Du vendredi 23 au mardi 27 novembre, le Salon Epicuria sera accessible au public, au prix de 5 francs l’entrée. Entre le vendredi dès 17 h. (à 21 h.), et le samedi (11 h. à 21 h.), dédié au grand public, puis le lundi et mardi (de 10 h. à 18 h.), consacré plutôt aux professionnels de la restauration, le dimanche fera la charnière, selon ce même horaire. Et c’est justement ce jour-là qu’aura lieu le Grand Prix Joseph Favre.

Un quintette pour une truite et du chevreuil

Dans son restaurant de l’Hôtel-de-Ville de Crissier, qui porte désormais son nom en toutes lettres au-dessus de la porte, Frank Giovannini, son président, a expliqué l’enjeu de ce genre de compétition «pour notre métier manuel, où il faut travailler et s’entraîner sans relâche pour s’améliorer». Le grand prix est «le plus bel hommage à Benoît (réd. : Violier)», a dit son successeur.

On reconnaît les chefs Edgard Bovier et Frank Giovannini, de part et d’autre du trophée…

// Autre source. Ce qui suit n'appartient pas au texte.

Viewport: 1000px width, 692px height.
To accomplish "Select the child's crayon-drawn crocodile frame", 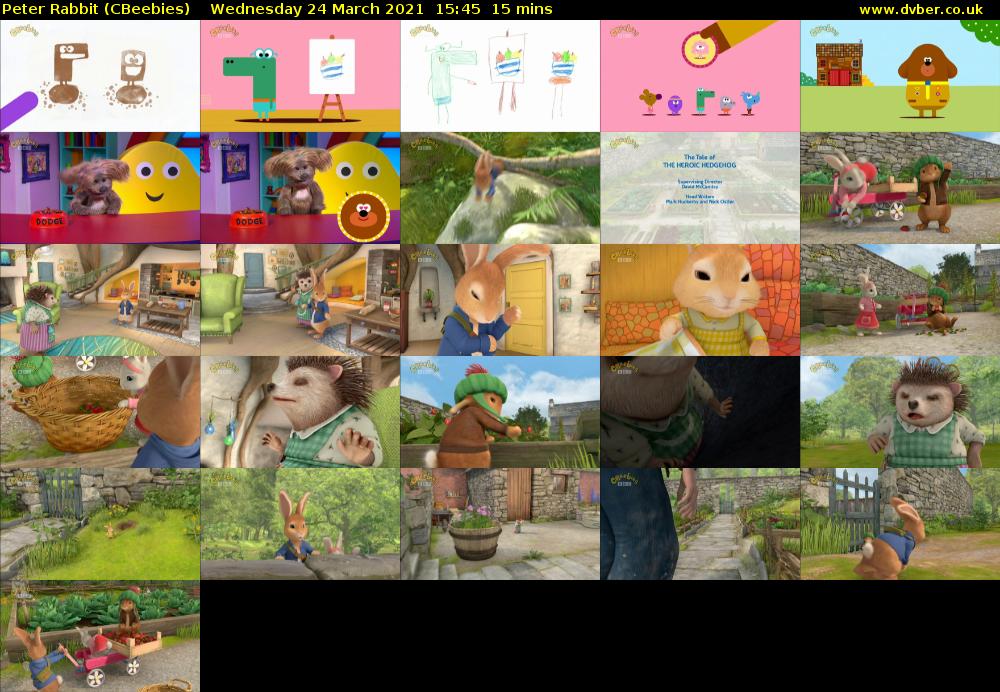I will (x=500, y=75).
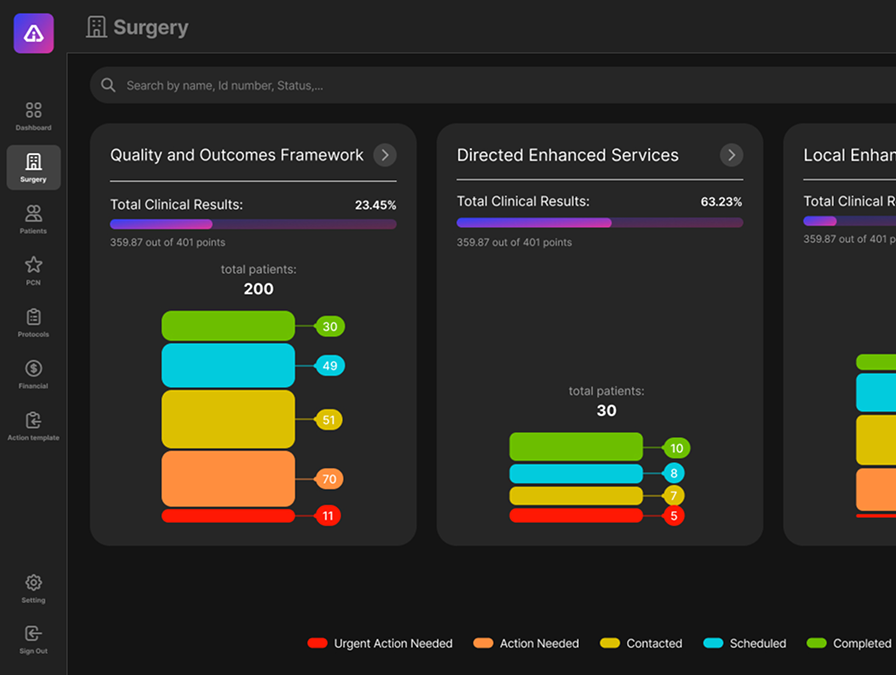This screenshot has width=896, height=675.
Task: Click the search magnifier icon
Action: coord(109,86)
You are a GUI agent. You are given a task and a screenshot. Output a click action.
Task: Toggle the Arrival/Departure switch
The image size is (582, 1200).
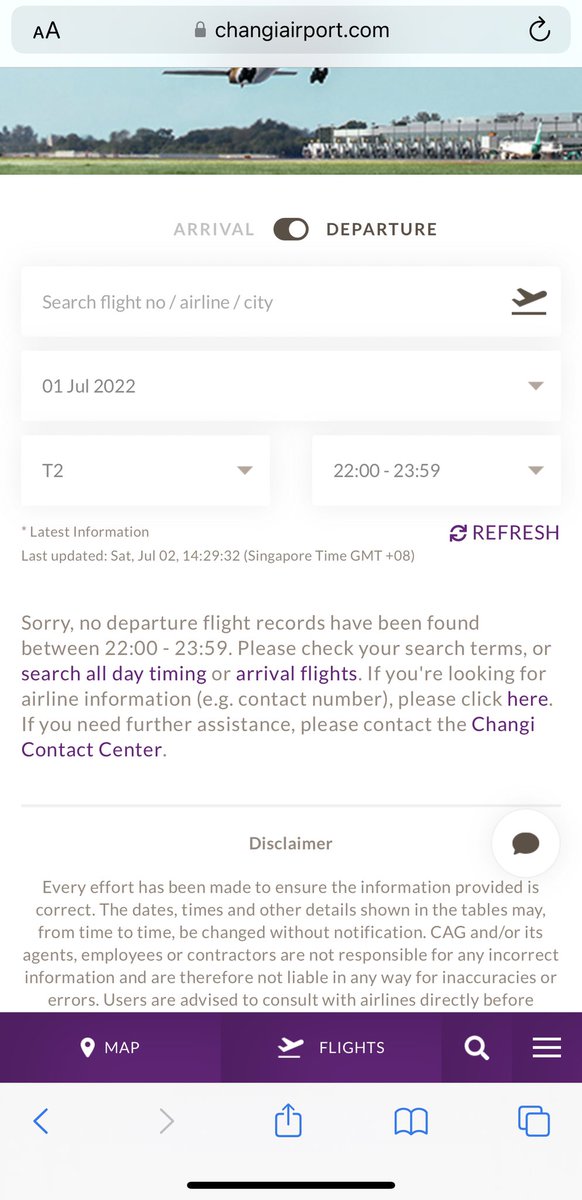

La compétition réunira cinq candidats, choisis sur dossier, tous de moins de 40 ans : une seule femme, Cécile Panchaud, 26 ans, entremétière à l’Hôtel-des-Trois-Couronnes à Vevey (qui fut la meilleur commis du premier concours), le benjamin, Federico Palladino, 25 ans, chef de cuisine à l’hôtel Coronado Superior à Mendrisio, le plus âgé, Pascal Altomonte, 39 ans, chef cuisinier dans une banque privée genevoise, Elie Trumeau, 39 ans, sous-chef au Président Wilson, à Genève (deuxième en 2006) et Christoph Hunziker, 36 ans, de Schüpfen (à mi-chemin de Bienne et Berne), chef et propriétaire depuis quatre ans du Schüpbärg-Beizli, qui vient d’entrer dans le guide Gault-Millau (13 points).

Accompagnés d’un commis de leur choix et d’un(e) aide fournie par l’organisation, chaque équipe devra apprêter trois plats et les soumettre à un jury international d’une douzaine de membres, présidé par Guy Savoy. Deux fois placé en tête de La Liste (après feu Benoît Violier), le palmarès annuel des grands chefs, le Parisien, originaire d’Attalens (FR), a toujours un chalet à Villars (VD)…

Truite froide en amuse-bouche, selle de chevreuil au vin valaisan, en plat principal, et pommes et châtaignes en dessert, accompagnés de produits du terroir valaisan, devront être librement apprêtés. Près de mille personnes sont attendues, dès le matin du dimanche 25 novembre, dont 400 VIP, invités ou qui auront chèrement payé leur place, et qui pourront assister aux performances des cinq équipes candidates depuis une passerelle en surplomb… Dans l’après-midi, on saura alors qui succèdera à Cédric Agnellet, employé du groupe Compass, second de cuisine chez l’horloger Patek Philippe, à Genève, victorieux en décembre 2016.

Un Valaisan à réhabiliter

Cette compétition remet en mémoire l’auteur valaisan du premier «Grand dictionnaire universel de cuisine pratique», paru en 1899. Né à Vex, «monté» à l’âge de 20 ans à Paris, Joseph Favre fonda l’Académie culinaire de France. Albert Mudry, secrétaire général du concours, médecin de son état, rappelle que le Valaisan de Paris était favorable au concept de «cuisine hygiénique». Et il vient d’écrire un livre de 250 pages sur cet homme quasi-oublié, bientôt publié par les Editions Xénia.

Paru dans Hôtellerie & Gastronomie Hebdo du 10 octobre 2018.